The liquid's vapour pressure depends on the nature of the fluid and temperature, with an increase of intermolecular force of attraction Vapour pressure of liquid decreases, and with a rising temperature vapour pressure of liquid increases. Mercury manometer may be used to determine the vapour pressure of a liquid.
There are various factors on which vapour pressure depends. They are:
The nature of the liquid is explained based on its intermolecular forces. That is to say, as the magnitude of the intermolecular forces rise up, the vapour pressure will dwindle down
As the temperature of the liquid increases, the kinetic energy associated with the liquid also increases. And due to this increase in kinetic energy, the escaping tendency of the molecule increases; hence vapour pressure increases. So we can draw the inference that vapour pressure is directly proportional to temperature.
The existence of a solute in the liquid will significantly reduce the vapour pressure. And this fall in vapour pressure also differs with respect to the concentration of solute.
Temperature is the only property that affects the vapour pressure for a certain amount of water vapour in the air. Humidity will act only if all the other variables are constant. So don't get any sort of confusion between the effect of temperature and humidity.
Vapour pressure does not tend to get affected by the volume of the container. As we know, that liquid in the box will be in equilibrium with the vapour.

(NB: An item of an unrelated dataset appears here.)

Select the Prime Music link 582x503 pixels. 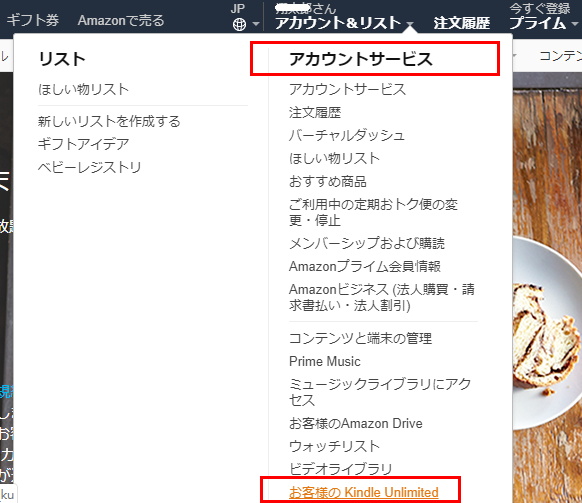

When the work is changed, say decreased, then some of the container's vapour turns into a liquid state. And if the volume rises up, some of the liquid is bound to change into its vapour state.
Usually, vapour pressure is independent of surface area.
However, the following factors affect the vapour pressure of a liquid at equilibrium.
Intermolecular Forces of Attraction
The forces that mediate an interaction between atoms, including powers of attraction or repulsion are called the Intermolecular forces (IMF). For example, the covalent bond, involving sharing electron pairs between atoms, is much stronger than the parties present between neighbouring molecules.
The Volume of the Liquid Present Does Not Affect the Vapour Pressure of a Liquid at Equilibrium.
We can change the volume of a liquid (keeping temperature constant), but the vapour pressure of a fluid at equilibrium will remain the same.
The Temperature of the Liquid.
Weaker are the intermolecular forces of attraction, or higher is the temperature of the liquid, higher is the vapour pressure of a fluid at equilibrium.
The most common unit for vapour pressure is the torr. One torr = 1 mm Hg (one millimetre of mercury).
Most materials have external vapour pressures. For example, water has a vapour pressure of approximately 20 torrs at room temperature (22 °C = 72 °F). Note that the vapour pressure increases with the temperature; water will have a vapour pressure of 760 torr = 1 atm at its boiling point of 100 oC (212 oF).
The boiling point refers to the temperature of any substance at which the vapour pressure of a liquid becomes equivalent to the pressure encompassing the liquid, and the fluid converts into a vapour.
The higher the vapour pressure of a liquid at a given temperature, the lower the standard boiling point (i.e., the boiling point at atmospheric pressure) of the liquid.
The vapour pressure chart to the right has graphs of the vapour pressures versus temperatures for a variety of liquids. As can be seen in the map, the liquids with the highest vapour pressures have the lowest standard boiling points.
For example, at any given temperature, methyl chloride has the highest vapour pressure of any of the liquids in the chart. It also has the lowest standard boiling point (−24.2 °C), which is where the vapour pressure curve of methyl chloride (the blue line) intersects the horizontal pressure line of one atmosphere (atm) of absolute vapour pressure.